• _Your task_: Quote every line from the top of the listing down to and including the line that contains "[Toggle navigation] (10, 35)".

• _Input material_:
- - -
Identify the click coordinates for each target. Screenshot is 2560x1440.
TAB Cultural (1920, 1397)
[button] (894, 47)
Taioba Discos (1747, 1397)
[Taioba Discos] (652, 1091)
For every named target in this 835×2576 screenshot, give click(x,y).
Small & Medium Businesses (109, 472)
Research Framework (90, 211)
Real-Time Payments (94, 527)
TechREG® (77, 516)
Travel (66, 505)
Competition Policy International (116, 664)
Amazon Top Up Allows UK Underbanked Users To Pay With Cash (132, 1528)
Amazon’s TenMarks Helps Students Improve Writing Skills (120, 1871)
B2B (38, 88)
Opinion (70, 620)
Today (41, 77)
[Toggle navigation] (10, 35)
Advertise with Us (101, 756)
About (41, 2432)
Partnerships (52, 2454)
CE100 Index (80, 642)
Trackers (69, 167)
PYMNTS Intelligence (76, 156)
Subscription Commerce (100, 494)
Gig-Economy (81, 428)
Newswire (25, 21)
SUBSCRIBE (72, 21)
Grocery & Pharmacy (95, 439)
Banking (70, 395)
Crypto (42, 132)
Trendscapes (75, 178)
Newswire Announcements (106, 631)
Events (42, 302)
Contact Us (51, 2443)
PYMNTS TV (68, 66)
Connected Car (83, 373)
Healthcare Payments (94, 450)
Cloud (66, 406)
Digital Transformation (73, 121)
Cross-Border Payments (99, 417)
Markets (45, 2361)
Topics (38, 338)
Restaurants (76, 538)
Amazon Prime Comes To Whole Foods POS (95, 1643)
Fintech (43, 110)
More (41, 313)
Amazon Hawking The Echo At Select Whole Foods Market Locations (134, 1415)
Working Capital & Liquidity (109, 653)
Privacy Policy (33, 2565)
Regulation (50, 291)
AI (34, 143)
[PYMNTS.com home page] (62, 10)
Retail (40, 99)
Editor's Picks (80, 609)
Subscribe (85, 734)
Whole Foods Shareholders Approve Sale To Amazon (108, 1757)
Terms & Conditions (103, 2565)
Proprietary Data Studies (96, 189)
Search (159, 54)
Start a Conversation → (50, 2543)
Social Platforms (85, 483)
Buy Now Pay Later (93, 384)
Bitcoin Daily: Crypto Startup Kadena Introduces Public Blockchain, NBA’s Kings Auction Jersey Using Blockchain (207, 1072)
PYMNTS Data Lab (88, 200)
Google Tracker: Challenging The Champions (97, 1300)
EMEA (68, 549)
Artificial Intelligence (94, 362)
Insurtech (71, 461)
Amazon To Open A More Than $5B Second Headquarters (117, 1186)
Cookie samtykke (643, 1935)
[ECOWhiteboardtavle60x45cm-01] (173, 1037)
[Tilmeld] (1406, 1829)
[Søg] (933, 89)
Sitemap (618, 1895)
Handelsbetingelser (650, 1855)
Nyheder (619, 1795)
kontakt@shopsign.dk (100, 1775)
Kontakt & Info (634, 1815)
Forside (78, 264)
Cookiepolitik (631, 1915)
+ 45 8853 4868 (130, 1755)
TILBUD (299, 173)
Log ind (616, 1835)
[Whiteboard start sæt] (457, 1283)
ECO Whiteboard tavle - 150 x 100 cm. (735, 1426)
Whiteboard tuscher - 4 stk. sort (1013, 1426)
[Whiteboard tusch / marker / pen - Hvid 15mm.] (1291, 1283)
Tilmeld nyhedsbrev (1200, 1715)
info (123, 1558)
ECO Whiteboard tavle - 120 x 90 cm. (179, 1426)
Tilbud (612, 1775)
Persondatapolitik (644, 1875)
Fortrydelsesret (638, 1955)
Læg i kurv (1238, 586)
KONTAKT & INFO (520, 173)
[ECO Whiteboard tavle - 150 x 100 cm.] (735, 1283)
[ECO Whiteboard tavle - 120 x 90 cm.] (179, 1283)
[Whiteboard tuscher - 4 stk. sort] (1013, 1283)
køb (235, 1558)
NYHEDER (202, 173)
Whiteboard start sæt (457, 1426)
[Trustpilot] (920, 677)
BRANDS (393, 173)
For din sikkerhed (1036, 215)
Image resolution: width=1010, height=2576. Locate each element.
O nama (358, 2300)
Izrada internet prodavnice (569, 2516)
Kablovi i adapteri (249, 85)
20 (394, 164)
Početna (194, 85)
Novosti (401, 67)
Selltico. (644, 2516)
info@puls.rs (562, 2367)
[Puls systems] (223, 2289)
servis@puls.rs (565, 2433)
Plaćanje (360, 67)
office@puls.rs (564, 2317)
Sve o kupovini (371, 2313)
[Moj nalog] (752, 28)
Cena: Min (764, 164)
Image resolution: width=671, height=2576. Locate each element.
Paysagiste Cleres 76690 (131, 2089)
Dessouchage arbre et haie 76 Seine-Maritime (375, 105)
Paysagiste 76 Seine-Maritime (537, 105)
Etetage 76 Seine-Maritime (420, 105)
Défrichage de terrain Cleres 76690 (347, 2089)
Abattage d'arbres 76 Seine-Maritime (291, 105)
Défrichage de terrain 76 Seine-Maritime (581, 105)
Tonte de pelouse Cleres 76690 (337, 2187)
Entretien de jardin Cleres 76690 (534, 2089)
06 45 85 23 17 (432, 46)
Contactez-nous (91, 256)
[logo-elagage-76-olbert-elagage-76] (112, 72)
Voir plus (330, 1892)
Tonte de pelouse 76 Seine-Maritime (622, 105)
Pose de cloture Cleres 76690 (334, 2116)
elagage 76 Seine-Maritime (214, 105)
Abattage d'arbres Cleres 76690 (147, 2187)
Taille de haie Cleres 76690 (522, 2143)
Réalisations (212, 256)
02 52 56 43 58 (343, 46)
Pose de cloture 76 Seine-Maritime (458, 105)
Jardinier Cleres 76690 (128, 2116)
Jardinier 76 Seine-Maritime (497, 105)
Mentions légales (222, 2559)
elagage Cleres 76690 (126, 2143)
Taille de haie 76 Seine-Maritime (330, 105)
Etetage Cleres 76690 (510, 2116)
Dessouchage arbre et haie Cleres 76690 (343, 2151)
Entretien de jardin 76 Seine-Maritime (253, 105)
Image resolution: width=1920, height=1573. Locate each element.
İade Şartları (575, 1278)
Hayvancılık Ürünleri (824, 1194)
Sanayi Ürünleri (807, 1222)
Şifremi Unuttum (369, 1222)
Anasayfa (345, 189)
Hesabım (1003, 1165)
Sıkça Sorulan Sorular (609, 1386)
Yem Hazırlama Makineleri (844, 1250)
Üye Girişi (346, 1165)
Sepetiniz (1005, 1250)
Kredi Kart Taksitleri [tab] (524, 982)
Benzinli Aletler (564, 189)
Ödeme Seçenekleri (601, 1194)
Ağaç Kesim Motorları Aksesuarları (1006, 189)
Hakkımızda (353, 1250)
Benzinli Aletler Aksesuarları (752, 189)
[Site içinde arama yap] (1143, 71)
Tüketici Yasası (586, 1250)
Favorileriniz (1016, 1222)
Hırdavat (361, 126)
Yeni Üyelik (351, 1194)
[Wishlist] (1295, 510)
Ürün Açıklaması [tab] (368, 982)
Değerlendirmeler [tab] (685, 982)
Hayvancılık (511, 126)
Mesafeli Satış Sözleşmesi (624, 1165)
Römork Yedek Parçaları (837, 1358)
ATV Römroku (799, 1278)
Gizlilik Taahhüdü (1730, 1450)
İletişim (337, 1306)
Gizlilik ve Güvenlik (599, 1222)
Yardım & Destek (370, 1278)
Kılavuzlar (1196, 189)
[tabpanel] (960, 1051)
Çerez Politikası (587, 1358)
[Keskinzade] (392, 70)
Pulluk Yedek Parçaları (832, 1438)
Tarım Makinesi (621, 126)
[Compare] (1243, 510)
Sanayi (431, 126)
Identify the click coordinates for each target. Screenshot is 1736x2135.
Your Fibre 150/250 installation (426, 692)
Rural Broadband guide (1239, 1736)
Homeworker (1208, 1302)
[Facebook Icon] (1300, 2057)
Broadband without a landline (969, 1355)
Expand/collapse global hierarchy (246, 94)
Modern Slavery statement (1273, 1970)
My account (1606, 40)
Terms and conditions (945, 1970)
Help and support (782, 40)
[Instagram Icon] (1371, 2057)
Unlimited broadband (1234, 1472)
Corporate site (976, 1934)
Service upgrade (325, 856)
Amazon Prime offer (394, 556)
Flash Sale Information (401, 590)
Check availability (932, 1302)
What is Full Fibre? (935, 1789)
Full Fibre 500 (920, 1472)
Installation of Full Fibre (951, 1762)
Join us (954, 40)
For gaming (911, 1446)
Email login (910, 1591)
- - -
• _Exercise output_:
Identify the click coordinates for each target. Screenshot is 2560x1440.
TAB Cultural (1920, 1397)
[button] (894, 47)
Taioba Discos (1747, 1397)
[Taioba Discos] (652, 1091)
For every named target in this 835×2576 screenshot, give click(x,y).
Small & Medium Businesses (109, 472)
Research Framework (90, 211)
Real-Time Payments (94, 527)
TechREG® (77, 516)
Travel (66, 505)
Competition Policy International (116, 664)
Amazon Top Up Allows UK Underbanked Users To Pay With Cash (132, 1528)
Amazon’s TenMarks Helps Students Improve Writing Skills (120, 1871)
B2B (38, 88)
Opinion (70, 620)
Today (41, 77)
[Toggle navigation] (10, 35)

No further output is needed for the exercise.